To determine \(n\), it is convenient to use the logarithmic form of equation (9):

\[ \log F(x)=\log B+n\log \beta. \tag{11} \]

The quantities \(\log \beta\) are calculated from the acidity function and its temperature dependence by means of the equation

\[ \log \beta=-H_{0}-T\left(\frac{\partial H_{0}}{\partial T}\right)_{x}, \tag{12} \]

which follows from (6).

Tables 1 and 2 give the values of \(\log \beta\) at \(20^\circ\), calculated from the experimental data \((^{4})\).

Table 1

System \(\mathrm{H_2SO_4—H_2O}\)

Table 2

System \(\mathrm{P_2O_5—H_2O}\)

The quantities \(\log \beta\) are somewhat less accurate than \(H_{0}\). The determination of \(F\) from kinetic data is also less accurate than the determination of \(k\). Therefore a graphical plot of \(\log F, \log \beta\) gives a greater scatter of points than a plot of \(\log k, H_{0}\).

Fig. 2

In Fig. 2 the points correspond to the experimental data on the decomposition of formic acid \((^{3})\), and the straight lines to the value \(n=1\). Despite the considerable scatter of points in the case of the \(\mathrm{P_2O_5—H_2O}\) system, it may be concluded that the reaction proceeds through a reversible protonation stage, in which only one proton is attached to the reacting molecule. This is confirmed by the constancy of the values of \(B\), calculated from equation (5) with \(n=1\) at different \(x\) \((^{3})\).

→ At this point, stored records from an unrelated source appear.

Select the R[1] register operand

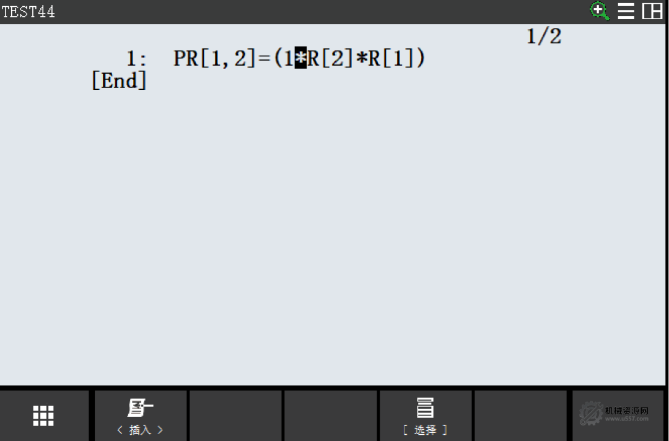tap(391, 58)
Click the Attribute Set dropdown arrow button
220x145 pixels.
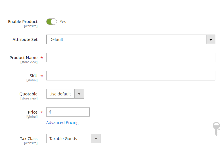210,39
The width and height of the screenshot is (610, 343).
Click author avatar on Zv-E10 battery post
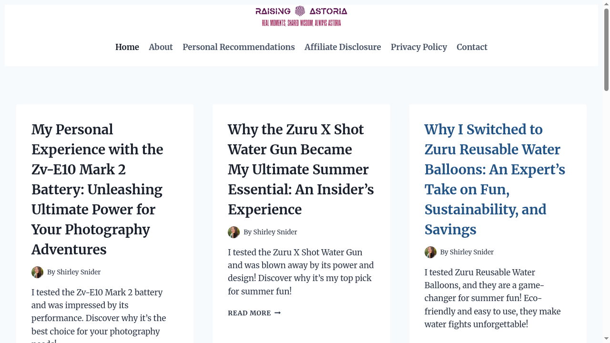[x=37, y=272]
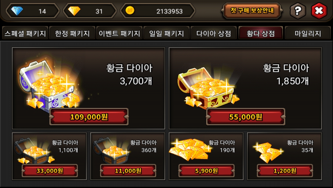Tap the gold coin currency icon

130,10
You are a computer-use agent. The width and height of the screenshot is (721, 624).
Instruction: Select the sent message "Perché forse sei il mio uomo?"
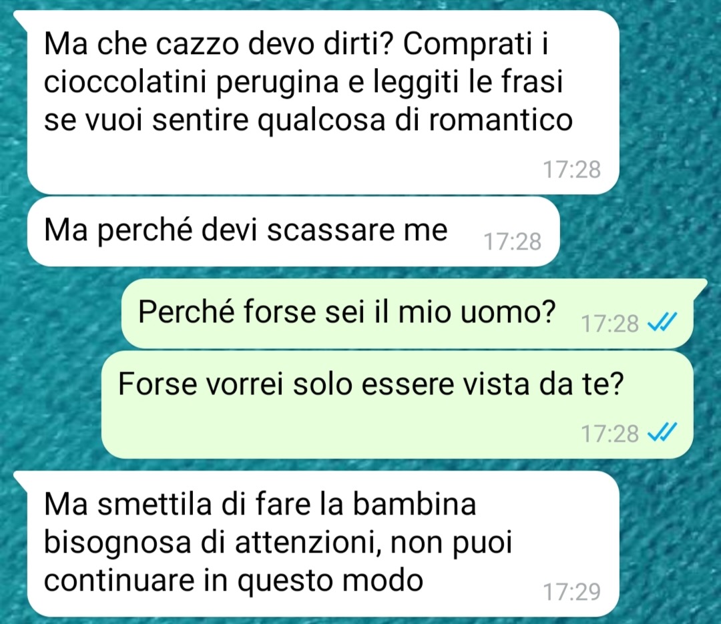click(x=407, y=313)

The significant deviation of the value of $n$ from 1, observed in a number of cases when $n$ was determined from equation (4), is apparently a consequence of neglecting the influence of the acid concentration on the activation energy of the reaction.

Determination of $n$ from equation (11) is, in principle, more correct than determination from equation (4), but it imposes considerably higher requirements on the experimental data.

Scientific Research
Physico-Chemical Institute
named after L. Ya. Karpov

Received
16 VII 1957

CITED LITERATURE

1. L. P. Hammett, A. J. Deyrup, J. Am. Chem. Soc., 54, 2721 (1932); L. P. Hammett, Physical Organic Chemistry, London, 1940.
2. W. Elliott, D. Hammick, J. Chem. Soc., 1951, 3402.
3. A. I. Gelbshtein, G. G. Shcheglova, M. I. Temkin, ZhFKh, 30, 2267 (1956).
4. A. I. Gelbshtein, G. G. Shcheglova, M. I. Temkin, Zhurn. neorg. khim., 1, 282 (1956); 1, 506 (1956); DAN, 107, 108 (1956).